[Problem description]: Output as a numbered list the lines from the line with "This screenshot has height=868, width=1397." to the line with "This screenshot has width=1456, height=819.", both included, leaving out blank lines.

[Data supplied]:
* start *
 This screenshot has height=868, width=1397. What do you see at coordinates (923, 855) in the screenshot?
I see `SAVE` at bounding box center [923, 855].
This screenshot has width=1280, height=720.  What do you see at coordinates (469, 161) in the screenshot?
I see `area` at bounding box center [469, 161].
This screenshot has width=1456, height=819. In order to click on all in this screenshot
* end *
* start *
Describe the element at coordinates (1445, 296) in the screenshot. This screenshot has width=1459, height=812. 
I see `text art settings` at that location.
* end *
* start *
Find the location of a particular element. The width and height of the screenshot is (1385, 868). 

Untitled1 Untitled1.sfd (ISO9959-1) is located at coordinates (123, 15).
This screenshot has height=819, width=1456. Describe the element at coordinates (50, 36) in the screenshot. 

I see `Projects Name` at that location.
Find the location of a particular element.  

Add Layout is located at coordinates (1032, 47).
* end *
[Response below]:
1.  This screenshot has height=868, width=1397. What do you see at coordinates (923, 855) in the screenshot?
2. I see `SAVE` at bounding box center [923, 855].
3. This screenshot has width=1280, height=720.  What do you see at coordinates (469, 161) in the screenshot?
4. I see `area` at bounding box center [469, 161].
5. This screenshot has width=1456, height=819. In order to click on all in this screenshot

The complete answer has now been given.